The study found there was a large variance in blood glucose levels between the three different technologies in the small group of people with type 1 diabetes overnight.
The results showed the percentage of time-in-target glucose range was on average 47 per cent for conventional pump therapy, however higher on both artificial pancreas systems, with people on the single-hormone showing an average of 76 per cent and dual-hormone 81 per cent.
The time spent below 4 mmol/L was 14 per cent for conventional pump therapy, lower on both single-hormone with 5 per cent and dual-hormone artificial pancreas 1 per cent.
These figures suggest single and dual-hormone artificial pancreas systems both provide better glucose control than conventional pump therapy.
Although there was only a small difference between the dual-hormone and the single hormone in terms of time-in-target glucose levels, there was a difference in the time spent below 4 mmol/L.

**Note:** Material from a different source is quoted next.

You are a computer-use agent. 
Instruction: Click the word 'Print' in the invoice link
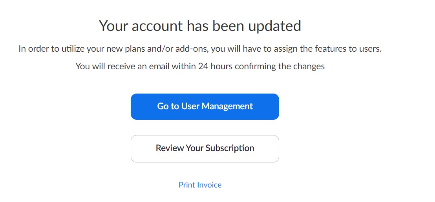[186, 185]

This is important in management of type 1 diabetes, as levels below 4 mmol/L could lead to dangerous levels of hypoglycaemia.
Jennifer Burton, research communication officer at JDRF in the UK said: “We know it can be a struggle to meet blood glucose targets as there are so many different factors making these levels go up and down.
“Day-to-day, you can eat the same food, take the same amount of insulin, and do the same level of exercise, and still your blood glucose levels can vary widely.
“Not only is this frustrating, but in the long term, this may increase your risk of developing complications. We believe artificial pancreas systems could help people manage their blood glucose levels more tightly and the results of this small study support this.”